WHAT TO WORK ON | Copy out the material from the line containing "Click the scan@isthissafe.ai forwarding text" through the line containing "Click the sorted", including both of those lines and nothing else.
::::
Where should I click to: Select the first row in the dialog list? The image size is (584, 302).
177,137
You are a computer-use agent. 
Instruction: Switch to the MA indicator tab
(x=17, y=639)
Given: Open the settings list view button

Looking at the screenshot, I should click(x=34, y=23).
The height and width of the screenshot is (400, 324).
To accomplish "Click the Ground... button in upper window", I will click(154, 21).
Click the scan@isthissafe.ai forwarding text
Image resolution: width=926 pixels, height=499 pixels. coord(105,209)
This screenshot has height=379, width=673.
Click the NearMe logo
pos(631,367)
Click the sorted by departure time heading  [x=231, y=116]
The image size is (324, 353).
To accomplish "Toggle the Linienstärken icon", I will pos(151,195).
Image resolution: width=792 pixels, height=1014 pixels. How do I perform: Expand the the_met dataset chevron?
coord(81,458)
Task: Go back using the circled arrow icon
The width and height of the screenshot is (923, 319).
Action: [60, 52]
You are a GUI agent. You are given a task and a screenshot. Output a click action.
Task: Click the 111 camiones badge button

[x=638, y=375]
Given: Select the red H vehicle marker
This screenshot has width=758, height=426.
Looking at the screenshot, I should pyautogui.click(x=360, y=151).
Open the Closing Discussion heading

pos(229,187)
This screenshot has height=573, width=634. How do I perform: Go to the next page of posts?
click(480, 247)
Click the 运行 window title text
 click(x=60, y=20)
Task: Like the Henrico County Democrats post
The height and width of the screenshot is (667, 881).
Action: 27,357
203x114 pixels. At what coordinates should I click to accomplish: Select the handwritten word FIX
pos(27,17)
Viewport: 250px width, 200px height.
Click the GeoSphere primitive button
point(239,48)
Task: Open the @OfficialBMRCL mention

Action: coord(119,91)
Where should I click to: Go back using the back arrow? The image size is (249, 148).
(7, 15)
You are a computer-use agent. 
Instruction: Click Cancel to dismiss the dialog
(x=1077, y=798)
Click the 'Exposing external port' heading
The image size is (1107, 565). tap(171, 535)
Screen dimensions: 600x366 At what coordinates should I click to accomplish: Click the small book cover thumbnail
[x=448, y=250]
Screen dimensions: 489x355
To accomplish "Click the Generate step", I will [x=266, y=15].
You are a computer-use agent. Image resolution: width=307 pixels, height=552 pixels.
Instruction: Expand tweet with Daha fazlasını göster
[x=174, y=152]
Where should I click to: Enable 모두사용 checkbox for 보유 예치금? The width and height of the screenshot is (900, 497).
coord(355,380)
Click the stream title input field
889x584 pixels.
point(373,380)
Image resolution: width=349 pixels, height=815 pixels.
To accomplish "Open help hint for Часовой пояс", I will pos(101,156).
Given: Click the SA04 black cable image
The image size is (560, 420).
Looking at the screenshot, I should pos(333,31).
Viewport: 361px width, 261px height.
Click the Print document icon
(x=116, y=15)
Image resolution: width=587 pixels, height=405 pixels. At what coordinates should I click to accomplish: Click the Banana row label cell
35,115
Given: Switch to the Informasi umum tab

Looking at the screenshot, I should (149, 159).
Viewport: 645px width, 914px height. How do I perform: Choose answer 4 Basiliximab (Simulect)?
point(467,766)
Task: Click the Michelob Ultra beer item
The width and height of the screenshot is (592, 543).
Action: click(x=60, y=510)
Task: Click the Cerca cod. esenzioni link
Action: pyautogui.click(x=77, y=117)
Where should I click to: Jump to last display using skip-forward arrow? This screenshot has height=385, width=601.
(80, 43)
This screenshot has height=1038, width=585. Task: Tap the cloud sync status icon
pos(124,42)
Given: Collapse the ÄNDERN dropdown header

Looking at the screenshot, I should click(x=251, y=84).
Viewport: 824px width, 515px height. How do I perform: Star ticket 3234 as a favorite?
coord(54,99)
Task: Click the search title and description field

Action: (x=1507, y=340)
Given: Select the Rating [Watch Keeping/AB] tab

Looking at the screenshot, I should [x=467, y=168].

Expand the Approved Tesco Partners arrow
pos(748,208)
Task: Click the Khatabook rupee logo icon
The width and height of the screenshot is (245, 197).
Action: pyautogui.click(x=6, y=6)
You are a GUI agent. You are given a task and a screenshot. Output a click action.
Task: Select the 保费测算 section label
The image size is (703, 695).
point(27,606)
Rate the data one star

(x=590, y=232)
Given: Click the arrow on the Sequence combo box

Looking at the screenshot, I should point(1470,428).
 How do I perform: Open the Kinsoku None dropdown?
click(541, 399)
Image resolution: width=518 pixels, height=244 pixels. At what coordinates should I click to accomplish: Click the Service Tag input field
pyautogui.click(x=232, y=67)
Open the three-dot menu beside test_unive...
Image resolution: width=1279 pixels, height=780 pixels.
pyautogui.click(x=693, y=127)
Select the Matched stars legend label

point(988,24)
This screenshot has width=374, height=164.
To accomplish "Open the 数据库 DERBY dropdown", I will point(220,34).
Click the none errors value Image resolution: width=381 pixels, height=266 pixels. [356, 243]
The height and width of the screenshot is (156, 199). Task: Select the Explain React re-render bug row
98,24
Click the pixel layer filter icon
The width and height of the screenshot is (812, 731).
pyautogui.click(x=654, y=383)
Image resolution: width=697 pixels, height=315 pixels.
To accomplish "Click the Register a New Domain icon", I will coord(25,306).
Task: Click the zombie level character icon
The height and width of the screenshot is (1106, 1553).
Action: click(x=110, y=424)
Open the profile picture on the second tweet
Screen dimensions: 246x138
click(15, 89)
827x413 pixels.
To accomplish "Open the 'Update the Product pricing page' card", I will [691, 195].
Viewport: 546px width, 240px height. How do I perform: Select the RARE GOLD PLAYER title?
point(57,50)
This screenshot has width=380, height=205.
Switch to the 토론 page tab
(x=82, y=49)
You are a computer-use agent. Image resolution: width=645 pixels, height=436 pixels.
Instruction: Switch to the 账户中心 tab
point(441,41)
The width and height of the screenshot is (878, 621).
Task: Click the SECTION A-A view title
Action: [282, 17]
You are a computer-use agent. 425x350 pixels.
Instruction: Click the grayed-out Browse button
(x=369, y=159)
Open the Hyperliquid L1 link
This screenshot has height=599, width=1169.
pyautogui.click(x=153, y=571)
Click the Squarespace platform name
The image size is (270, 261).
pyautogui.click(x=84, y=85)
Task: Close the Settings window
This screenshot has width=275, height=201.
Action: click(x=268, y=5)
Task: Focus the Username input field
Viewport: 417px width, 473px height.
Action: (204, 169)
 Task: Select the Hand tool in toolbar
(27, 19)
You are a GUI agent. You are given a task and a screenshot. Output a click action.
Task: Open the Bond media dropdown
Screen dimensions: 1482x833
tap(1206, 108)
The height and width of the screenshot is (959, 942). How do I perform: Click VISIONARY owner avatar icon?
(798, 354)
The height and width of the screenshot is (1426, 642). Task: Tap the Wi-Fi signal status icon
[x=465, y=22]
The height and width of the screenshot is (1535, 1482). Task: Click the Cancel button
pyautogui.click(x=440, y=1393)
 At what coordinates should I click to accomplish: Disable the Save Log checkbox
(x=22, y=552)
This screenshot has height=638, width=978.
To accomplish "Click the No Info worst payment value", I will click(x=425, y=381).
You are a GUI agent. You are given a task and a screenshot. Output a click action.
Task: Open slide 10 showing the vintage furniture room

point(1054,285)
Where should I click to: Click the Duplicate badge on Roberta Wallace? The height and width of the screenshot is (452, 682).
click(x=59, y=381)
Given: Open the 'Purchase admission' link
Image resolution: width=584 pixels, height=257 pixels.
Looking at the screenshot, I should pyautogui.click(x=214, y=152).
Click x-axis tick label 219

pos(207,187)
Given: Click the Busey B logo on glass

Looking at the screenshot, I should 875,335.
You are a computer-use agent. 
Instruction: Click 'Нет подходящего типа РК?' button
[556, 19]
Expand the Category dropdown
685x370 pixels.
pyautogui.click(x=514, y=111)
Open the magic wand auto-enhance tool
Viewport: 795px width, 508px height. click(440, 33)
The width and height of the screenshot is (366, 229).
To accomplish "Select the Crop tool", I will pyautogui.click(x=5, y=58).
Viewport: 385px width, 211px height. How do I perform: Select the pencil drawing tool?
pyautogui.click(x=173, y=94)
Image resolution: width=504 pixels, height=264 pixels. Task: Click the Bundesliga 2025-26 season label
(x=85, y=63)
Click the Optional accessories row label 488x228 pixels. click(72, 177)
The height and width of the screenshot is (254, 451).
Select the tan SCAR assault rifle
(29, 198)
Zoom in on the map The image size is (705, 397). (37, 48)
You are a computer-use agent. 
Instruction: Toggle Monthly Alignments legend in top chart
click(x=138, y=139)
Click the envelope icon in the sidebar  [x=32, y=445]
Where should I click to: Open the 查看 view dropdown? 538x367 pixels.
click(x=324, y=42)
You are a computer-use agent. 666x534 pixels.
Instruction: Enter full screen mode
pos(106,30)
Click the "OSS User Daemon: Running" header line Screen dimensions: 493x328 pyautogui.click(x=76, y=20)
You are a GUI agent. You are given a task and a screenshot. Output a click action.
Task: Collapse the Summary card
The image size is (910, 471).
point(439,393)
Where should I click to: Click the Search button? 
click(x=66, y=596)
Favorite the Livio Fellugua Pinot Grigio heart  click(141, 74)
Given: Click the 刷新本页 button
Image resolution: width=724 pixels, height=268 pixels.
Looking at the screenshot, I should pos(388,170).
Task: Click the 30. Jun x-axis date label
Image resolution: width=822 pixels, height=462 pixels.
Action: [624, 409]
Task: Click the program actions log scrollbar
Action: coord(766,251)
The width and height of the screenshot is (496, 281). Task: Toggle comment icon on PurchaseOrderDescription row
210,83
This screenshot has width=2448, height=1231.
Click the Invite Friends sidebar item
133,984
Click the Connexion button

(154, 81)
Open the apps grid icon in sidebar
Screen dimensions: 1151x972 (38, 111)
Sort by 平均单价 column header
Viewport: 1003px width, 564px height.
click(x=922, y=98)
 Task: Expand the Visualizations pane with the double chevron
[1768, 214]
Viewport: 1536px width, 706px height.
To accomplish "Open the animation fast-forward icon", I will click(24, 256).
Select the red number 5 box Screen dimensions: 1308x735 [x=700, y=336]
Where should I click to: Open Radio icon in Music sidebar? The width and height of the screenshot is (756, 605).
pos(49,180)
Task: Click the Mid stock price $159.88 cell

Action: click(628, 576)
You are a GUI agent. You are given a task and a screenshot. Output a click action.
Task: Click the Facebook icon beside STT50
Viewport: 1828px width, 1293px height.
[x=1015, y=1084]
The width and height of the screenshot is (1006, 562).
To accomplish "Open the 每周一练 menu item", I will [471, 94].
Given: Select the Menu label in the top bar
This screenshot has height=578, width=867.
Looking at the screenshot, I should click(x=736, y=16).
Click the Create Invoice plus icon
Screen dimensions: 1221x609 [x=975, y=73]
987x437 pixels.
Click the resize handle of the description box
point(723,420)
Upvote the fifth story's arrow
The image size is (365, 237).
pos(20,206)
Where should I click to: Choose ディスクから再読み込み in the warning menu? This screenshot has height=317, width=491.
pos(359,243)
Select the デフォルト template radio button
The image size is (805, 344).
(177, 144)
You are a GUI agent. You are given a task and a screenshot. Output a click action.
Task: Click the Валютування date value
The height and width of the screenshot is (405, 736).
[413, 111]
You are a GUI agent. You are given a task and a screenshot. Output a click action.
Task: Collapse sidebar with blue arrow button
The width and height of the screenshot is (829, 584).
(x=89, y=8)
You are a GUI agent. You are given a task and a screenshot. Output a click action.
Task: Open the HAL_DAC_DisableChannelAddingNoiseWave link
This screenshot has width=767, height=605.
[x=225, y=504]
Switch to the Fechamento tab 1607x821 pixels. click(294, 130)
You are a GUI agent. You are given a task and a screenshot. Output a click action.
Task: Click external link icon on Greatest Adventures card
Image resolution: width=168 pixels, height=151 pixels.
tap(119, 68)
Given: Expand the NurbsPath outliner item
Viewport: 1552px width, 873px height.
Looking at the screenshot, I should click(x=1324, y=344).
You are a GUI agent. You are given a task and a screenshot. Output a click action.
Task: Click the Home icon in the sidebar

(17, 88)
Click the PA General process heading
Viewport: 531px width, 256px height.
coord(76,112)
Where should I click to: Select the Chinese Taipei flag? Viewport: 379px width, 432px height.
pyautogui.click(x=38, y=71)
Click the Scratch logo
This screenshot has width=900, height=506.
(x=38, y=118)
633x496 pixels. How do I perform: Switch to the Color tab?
::::
ANSWER |
Click the scan@isthissafe.ai forwarding text
Image resolution: width=926 pixels, height=499 pixels. coord(105,209)
This screenshot has height=379, width=673.
Click the NearMe logo
pos(631,367)
Click the sorted by departure time heading  [x=231, y=116]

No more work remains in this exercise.